Try

We have all experienced them. A shattered business endeavor; a disappointed dream; a wayward child. Like a stillborn child, the dream is unable to be resuscitated. We are left wounded, devastated, hope deferred and our path deterred. When the rug is pulled out from under our feet; when we find ourselves on a detour we didn’t map out; while yet clutching onto our stillborn dream, He is still holding us. 
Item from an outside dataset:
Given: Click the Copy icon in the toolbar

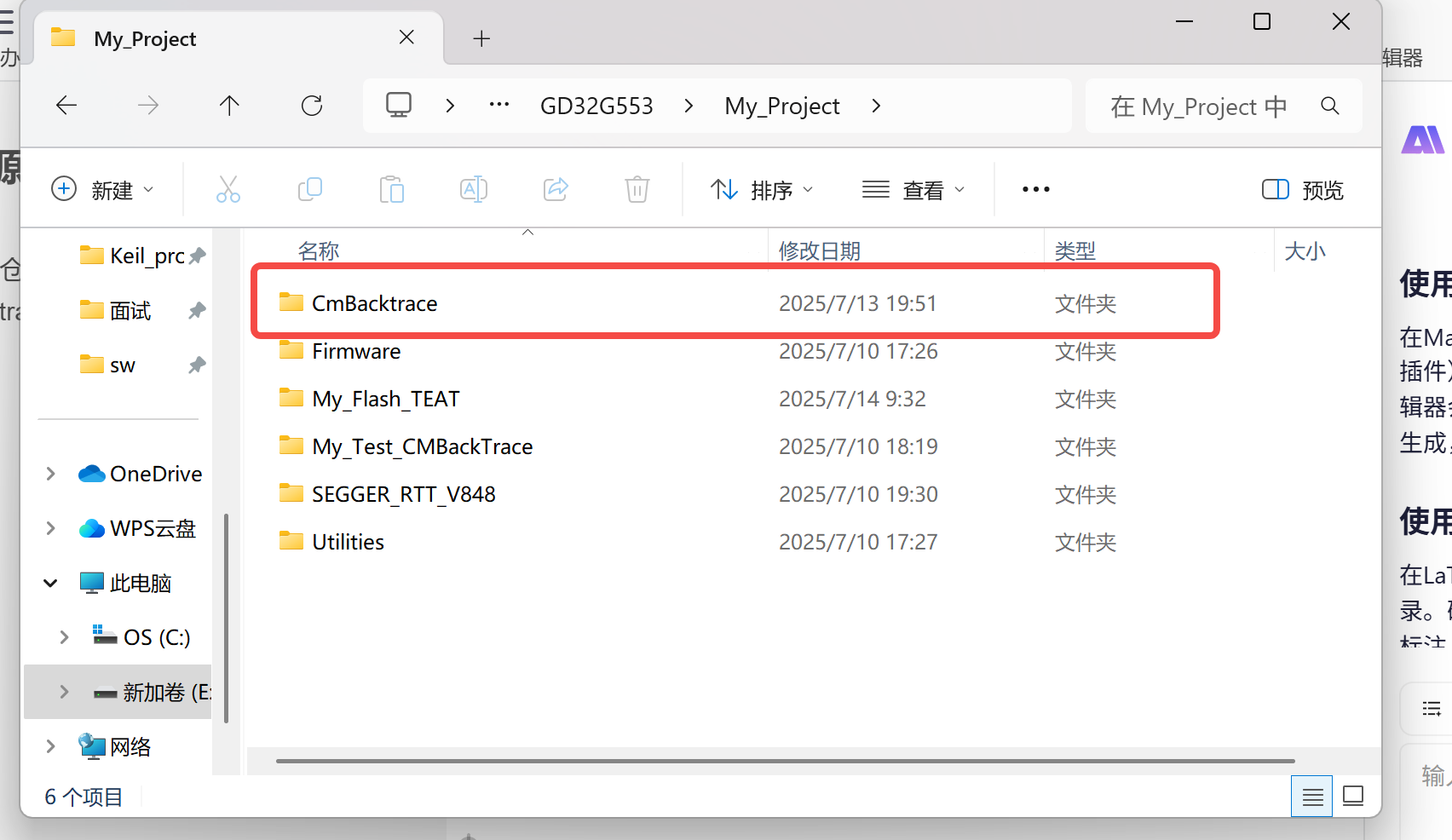Looking at the screenshot, I should [x=309, y=189].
We all have been there; though the storyline differs, the plot is unvaried. A miscarried dream, unfulfilled, a dream that simply isn’t. My story also included a lifelong vision. I was holding hands with my dream, singing lullabies and Scripture songs in English over him before sleep each night. Toward the end of his second extended stay with us, he was singing them along with me. But then it all stopped. I was sad, I was mad. I was angry at the time invested and confused as to why we had walked as far along the path of adoption as we had. And then Putin started a war with his country. And guilt set in. A stillborn adoption.

Perhaps it isn’t right to think of it like this, but I have often linked our “not adoption” story to infertility. It is a topic that just isn’t generally talked about. Untold. And where I haven’t endured the burden and pain of miscarriage, I have experienced the burden and pain of not carrying.  I have sat in the office of the infertility doctor, and I remember. It was an appointment we scheduled incognito. Untold. What was there to talk about? It was a dream unfulfilled. Ungerminated. Inviable. Did that make my pain and grief inviable?

Our infertility story wasn’t a long one. And it holds no candle to those whose stories have dragged endlessly on. It is hard to want to try. And so we sit immobilized in our grief and loose ends, trying to find a place to organize dreams that lie dormant or unresolved. Our pastor, Mike Majeski, once said that “Passivity is never stepping out when He speaks; never dreaming; never desiring.” 

But Jesus would say to you, “I’ve given you authority to trample on serpents and scorpions, and over all the power of the enemy, and nothing shall by any means hurt you” (Luke 10:18-19).

It is love that compels us. It draws us out of the shadows of darkness, it moves us and woos us, rallies us to exert ourselves. It is our equipment as we do what God is calling us to do:  equip others, equip the saints, equip your generation. The enemy will cause you to feel defeat; he will cause you to feel inadequacy; he will cause you to feel unworthy. “Your enemy seeks whom he may devour,” 1 Peter 5:9. BUT, His Glory is our rear guard (Isaiah 58:8), and “As we war, we fight from a place of victory,” (Bill Johnson). Where we soak in the presence of God, we know His glory is our rear guard; and where the presence of God is, it takes off the head and hands off the enemy.

Whatever has died within the sphere of your life, Jesus has come to raise the dead! He hears the prayer of your heart. 

“Just as the heat from a fire causes a cone to open and release its seeds, God allows the pressure and discomfort of our trials to serve as the catalyst for new growth.” Ruth Chou Simons, Gracelaced, p.146

God loves common people. That’s why He made so many of us.
Mark Twain, Letters From the Earth

1 thought on “Try”

  1. Thank you for sharing what must (and continues to be) a very painful experience. We can take comfort in knowing God is sovereign and holds us and those we love in His hands.